What's wrong with ASIO4all? I use it all the time and it never misses a beat (literally). I think I run it at 512 samples.
rod_zero wrote: Wed Dec 26, 2018 7:40 am Just go with RME and don't buy another interface in two decades, you will question yourself why you didn't get one sooner.
I could say the same about the $250 Edirol interface I bought in 2003. My bandmate still uses it and it works at least as well as any of the half-a-dozen I've bought since. An RME Babyface costs $120 more than my laptop did, I know that in two decades I'd still be cursing myself for wasting so much money on something that didn't make any kind of improvement to anything.
JCJR wrote: Wed Dec 26, 2018 2:46 pmBut latency has to be unreasonably short before it feels right to me playing thru a softsynth in realtime. IMO 10 Ms feels too sluggish for that. For me needs to be 5 Ms or less before it feels right and even modern fast computers seem to have trouble with that because windows and macos are not "hard realtime operating systems".
Interesting that you'd say that because, many years ago, one of our most esteemed members with a basement full of hardware synths did some testing and discovered that most hard synths have latency in the order of 25ms.
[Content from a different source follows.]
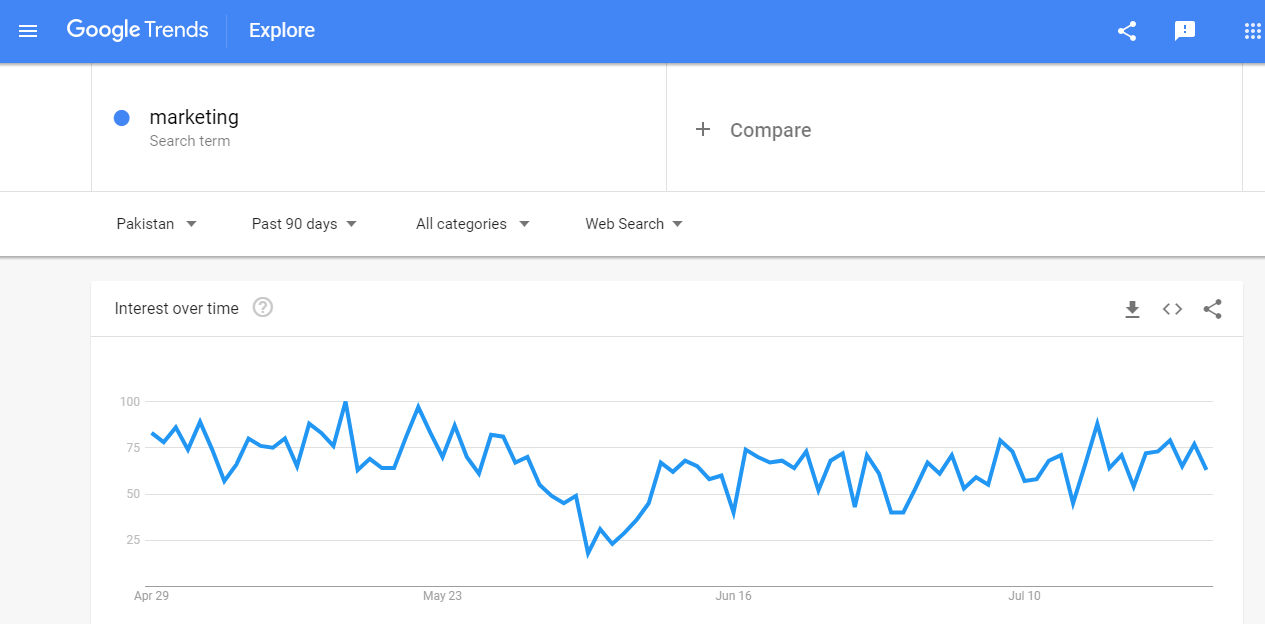Open the Google apps grid
Viewport: 1265px width, 624px height.
point(1252,31)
To be fair, your audio card's latency is not the only latency in the system but when I run my Zoom at 5ms, the total system latency that my software reports is around 18ms, which means it is faster than most hardware synths. On stage we tend to run at around 8ms, 30ms or so total, and it's fine for both me and my band-mate, who triggers drums from my laptop from his Octapad.
deastman wrote: Wed Dec 26, 2018 5:18 pm If you don’t want to pay RME prices, I’ve always found MOTU to be really solid.
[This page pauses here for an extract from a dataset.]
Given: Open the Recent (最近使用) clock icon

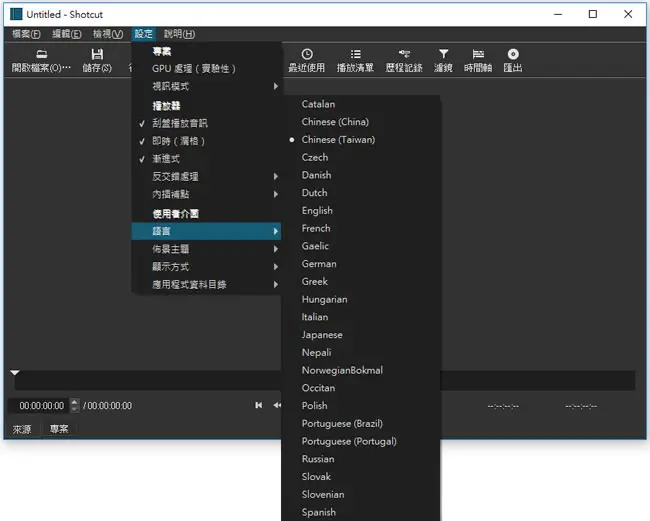Looking at the screenshot, I should coord(307,54).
Does MOTU stuff even work on PC?
yellowmix wrote: Wed Dec 26, 2018 7:59 pmThere's an audio interface latency chart here: https://www.gearslutz.com/board/showpos ... count=2186
There is zero explanation of how those results were obtained, making it completely meaningless.
tehlord wrote: Thu Dec 27, 2018 12:18 amMy RME had exactly half the latency of anything else I've owned (15 or so audio interfaces in the last decade) for the exact same buffer setting. HALF.
Don't be ridiculous, The buffer is what causes the latency. i.e. 1024 samples at 44.1kHz = 23ms, which is the latency you will get.
Drivers never produced any pops and/or clicks, ever.
Never crashed or failed, ever.
That also describes every interface I've ever used (and I have used quite a few).
dellboy wrote: Thu Dec 27, 2018 4:03 pm Could someone knowledgeable explain this whole latency thing.
I have always been happy with 10 ms, and yet people here are saying they need 2 - 4ms.
On a live stage musicians 3 meters apart experience 9 ms of delay.
Whats the truth about latency ?
The truth is that until they could read the numbers, nobody knew it existed. It's is completely in people's heads and safely ignored. As I pointed out above, most hardware synths have latency above 20ms and nobody has ever noticed or complained.
JCJR wrote: Fri Dec 28, 2018 8:07 pmYa, sound travels about 1 foot per ms or about a meter per 3 ms. However virtually all "real instruments" guitars, winds, strings, drums, except for oddballs like pipe organ, are within a meter of the performer, from 0 to 3 ms delay.
I reckon a lot of electric guitar players would be 3m or more from their stacks on a decent size stage.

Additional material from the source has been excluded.